2nd Lord Mayor of East Berlin
- In office 7 July 1967 – 2 November 1974
- Preceded by: Friedrich Ebert Jr.
- Succeeded by: Erhard Krack

President of the Federation of German Sailors
- In office 1961–1990
- Preceded by: Günther Kley
- Succeeded by: Walter Kaczmarek

Personal details
- Born: 27 August 1913 Berlin, Kingdom of Prussia, German Empire
- Died: 28 December 1998 (aged 85) Berlin, Germany
- Party: Socialist Unity Party of Germany (1946–) Social Democratic Party of Germany (1945–1946)

= Herbert Fechner =

German politician

Herbert Kurt Fechner (27 August 1913 - 28 December 1998) was an East German politician who served as the second Lord Mayor of East Berlin from 1967 to 1974.

== Biography ==
Fechner was born on 27 August 1913 in Berlin, the capital of the German Empire at the time. His father was a carpenter. He joined the Sozialistische Arbeiterjugend (SAJ) or Socialist Workers' Youth (in English) in 1927 at the age of 13. He did various jobs as a child in Berlin from 1928 to 1933 and worked as a construction worker from 1933 to 1935, then as a telegraph construction worker until 1948. Fechner served for Nazi Germany during World War II. After the end of the war in 1945, he joined the Social Democratic Party of Germany (SPD) and was a member until 1946 when the SPD and the Communist Party of Germany (KPD) merged, then remained a member of the newly formed Socialist Unity Party of Germany.
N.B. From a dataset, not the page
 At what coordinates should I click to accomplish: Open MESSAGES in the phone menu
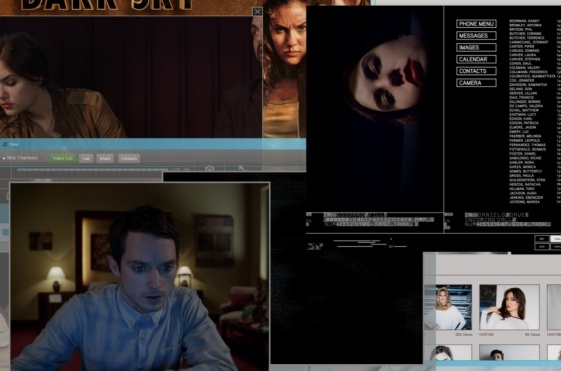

He was also a member of the Free German Trade Union Federation. In 1951, Fechner became a member of the East Berlin city council (until 1961). He served as the Lord Mayor of East Berlin from 1967 to 1974. Additionally, Fechner was the President of the Federation of German Sailors for nearly thirty years, serving from 1961 to 1990.

Fechner died on 28 December 1998 and was buried in Waldfriedhof Oberschöneweide in Oberschöneweide, Berlin.